**Problem description**
Extend the passage below on the Georgia Supreme Court's spoliation ruling in Phillips, starting after its final sentence.

The court further held that in determining whether the defendant did or should have foreseen litigation by the plaintiff, courts should consider the “initiation and extent of any internal investigation, the reasons for any notification of counsel and insurers, and any expression by the defendant that it was acting in anticipation of litigation.” The court concluded by holding that: “certainly a trial court has wide discretion in adjudicating spoliation issues, and such discretion will not be disturbed absent abuse.”
The Georgia Supreme Court decision in Phillips reflects a “sea change” in the requirements for Georgia companies to maintain records following an event. The decision raises particular concern in the commercial context and may open the door to increasing requests for spoliation charges by a variety of claimants if business records are not properly maintained. Certainly in the case of any significant accident involving serious bodily injury or property damage, clients need to be more cautious in preserving potential evidence, otherwise they may face the potential for a spoliation charge ranging from an inference to a default.
But what about more subtle events that could trigger future liability? For example, are numerous change order requests on a construction project indicative of a potentially foreseeable litigation? What about defective or damaged parts of a machine which have been removed in order to be replaced? An injured party, insurance company, or other party might later claim that very broad retention of documents and physical evidence would be required under the above circumstances because a claim would be “reasonably foreseeable to the party in control of that evidence….” The routine, automatic deletion of e-mails about the above subjects could be found to be spoliation of evidence resulting in potentially serious trial consequences (i.e. anything from an inference to default).

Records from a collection

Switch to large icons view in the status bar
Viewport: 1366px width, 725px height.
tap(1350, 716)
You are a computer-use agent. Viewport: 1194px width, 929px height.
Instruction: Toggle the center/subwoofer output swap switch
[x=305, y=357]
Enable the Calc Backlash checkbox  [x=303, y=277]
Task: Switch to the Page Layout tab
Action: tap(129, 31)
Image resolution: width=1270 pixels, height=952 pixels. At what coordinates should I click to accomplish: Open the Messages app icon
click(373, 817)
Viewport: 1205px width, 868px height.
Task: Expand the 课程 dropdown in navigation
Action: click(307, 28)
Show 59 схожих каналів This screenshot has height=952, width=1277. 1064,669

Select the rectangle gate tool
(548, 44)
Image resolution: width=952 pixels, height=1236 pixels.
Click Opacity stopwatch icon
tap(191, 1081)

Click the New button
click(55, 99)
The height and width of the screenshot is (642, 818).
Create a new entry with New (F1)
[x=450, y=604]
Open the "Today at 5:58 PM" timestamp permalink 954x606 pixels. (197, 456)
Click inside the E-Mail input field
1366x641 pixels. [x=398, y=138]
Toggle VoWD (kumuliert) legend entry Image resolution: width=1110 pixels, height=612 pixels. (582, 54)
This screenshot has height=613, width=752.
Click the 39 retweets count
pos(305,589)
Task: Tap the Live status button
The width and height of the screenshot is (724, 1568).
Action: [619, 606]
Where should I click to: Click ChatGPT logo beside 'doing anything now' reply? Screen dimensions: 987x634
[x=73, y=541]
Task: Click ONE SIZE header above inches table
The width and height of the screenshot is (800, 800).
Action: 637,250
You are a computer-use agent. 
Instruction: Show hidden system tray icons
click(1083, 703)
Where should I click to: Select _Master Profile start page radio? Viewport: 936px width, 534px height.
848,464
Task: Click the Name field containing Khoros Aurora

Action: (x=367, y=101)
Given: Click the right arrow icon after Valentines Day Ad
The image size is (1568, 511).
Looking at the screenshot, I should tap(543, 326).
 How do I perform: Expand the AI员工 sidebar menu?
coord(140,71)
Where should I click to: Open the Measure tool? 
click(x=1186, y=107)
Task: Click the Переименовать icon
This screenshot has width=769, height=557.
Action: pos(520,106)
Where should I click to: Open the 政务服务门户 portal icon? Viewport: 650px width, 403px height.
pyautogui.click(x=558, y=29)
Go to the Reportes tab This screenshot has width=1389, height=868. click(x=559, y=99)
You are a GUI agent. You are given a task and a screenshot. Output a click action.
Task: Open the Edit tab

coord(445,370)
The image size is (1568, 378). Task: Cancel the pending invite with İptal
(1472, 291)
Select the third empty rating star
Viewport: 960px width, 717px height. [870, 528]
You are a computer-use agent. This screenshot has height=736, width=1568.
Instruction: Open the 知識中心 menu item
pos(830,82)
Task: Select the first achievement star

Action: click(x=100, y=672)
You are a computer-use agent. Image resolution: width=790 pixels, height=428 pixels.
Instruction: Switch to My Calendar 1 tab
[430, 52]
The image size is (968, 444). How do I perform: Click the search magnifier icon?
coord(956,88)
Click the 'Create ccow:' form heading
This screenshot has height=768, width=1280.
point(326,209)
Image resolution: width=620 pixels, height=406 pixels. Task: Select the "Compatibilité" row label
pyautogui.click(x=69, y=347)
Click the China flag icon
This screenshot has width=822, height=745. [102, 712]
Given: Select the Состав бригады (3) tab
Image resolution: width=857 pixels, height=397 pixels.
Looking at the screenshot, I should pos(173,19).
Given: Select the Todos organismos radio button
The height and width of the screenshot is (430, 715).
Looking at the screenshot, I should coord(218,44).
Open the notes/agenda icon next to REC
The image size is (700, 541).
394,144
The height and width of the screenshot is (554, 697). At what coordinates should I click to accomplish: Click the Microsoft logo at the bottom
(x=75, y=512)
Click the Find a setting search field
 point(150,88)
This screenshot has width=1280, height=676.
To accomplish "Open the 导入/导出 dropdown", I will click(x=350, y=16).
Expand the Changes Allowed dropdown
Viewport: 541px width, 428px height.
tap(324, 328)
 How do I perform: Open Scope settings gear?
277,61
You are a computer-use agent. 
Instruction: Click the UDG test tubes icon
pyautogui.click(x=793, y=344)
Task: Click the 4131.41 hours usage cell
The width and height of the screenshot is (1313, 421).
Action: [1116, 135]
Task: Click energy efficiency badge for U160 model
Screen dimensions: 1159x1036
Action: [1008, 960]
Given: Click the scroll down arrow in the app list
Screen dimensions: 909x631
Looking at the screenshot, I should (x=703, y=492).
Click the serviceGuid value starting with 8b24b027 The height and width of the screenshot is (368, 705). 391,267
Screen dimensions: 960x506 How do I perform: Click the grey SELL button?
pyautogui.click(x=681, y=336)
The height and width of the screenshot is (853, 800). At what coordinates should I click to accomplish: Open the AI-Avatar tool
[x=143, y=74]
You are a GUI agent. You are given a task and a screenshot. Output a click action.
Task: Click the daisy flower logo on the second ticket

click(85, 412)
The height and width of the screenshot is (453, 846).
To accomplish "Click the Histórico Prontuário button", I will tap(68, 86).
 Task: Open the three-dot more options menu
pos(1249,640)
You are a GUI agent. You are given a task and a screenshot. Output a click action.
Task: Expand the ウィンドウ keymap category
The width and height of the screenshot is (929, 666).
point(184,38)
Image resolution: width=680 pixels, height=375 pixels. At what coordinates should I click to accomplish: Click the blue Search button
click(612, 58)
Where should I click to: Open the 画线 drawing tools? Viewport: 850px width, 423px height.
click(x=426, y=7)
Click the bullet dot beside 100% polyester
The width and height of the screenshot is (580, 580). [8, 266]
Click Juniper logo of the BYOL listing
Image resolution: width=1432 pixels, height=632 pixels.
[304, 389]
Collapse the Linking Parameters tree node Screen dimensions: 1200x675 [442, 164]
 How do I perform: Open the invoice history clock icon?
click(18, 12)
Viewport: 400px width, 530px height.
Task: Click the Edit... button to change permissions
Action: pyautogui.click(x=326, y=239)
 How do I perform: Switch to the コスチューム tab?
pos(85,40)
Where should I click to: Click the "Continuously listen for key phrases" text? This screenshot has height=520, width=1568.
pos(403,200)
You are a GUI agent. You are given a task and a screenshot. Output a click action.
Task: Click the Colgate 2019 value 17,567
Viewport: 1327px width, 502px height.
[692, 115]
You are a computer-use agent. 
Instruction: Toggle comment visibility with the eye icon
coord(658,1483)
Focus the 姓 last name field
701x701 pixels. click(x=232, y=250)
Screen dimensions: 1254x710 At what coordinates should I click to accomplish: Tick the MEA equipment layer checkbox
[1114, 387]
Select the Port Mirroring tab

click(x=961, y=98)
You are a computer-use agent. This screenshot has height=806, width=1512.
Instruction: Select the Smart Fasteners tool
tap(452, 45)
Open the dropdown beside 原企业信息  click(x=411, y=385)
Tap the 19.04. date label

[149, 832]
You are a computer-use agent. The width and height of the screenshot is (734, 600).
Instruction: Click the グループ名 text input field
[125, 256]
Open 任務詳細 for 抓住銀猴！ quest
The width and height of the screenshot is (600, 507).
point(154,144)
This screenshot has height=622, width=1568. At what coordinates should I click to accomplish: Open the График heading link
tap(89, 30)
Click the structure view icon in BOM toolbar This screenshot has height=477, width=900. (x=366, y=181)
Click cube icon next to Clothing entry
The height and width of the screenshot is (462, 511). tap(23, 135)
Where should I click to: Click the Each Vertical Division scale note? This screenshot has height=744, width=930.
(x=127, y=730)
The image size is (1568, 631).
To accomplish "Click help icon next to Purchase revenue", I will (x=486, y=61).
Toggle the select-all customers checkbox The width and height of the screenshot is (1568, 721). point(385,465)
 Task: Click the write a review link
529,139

**Result of the task**
What’s worse is that the Georgia Supreme Court confirmed that a trial court has “wide discretion in adjudicating spoliation issues” with such discretion being enforced “absent abuse.” Thus, litigants in Georgia will need to win the battle in the trial court with regard to offering or objecting to appropriate jury charges, lest they lose the war in doing so because appellate courts will be giving wide deference to the trial judge’s discretion.
Commercial litigants should develop policies and procedures for when and to what extent document and physical evidence retention is triggered. Otherwise, in light of the Phillips decision, a Georgia litigant might lose an otherwise defensible claim because of an adverse inference charge given to a jury. Sanctions could include fact preclusion and even the most severe sanction of default when records are destroyed in bad faith. However, good or bad faith is just one factor in whether the ultimate exclusionary sanctions may be appropriate. Indeed, such serious consequences can result even when the client has not acted in bad faith. Id. at 24-25; see also AMLI Residential Prop. v. Georgia Power Co., 293 Ga. App. 358, 667 S.E.2d 150 (2008).
The Phillips decision is clearly one of the most important decisions by the Georgia Supreme Court this year and will have long-lasting effects on many businesses and professions for years to come. Careful consideration of an evidence retention policy must be employed whenever there is an unexpected and untoward event or accident.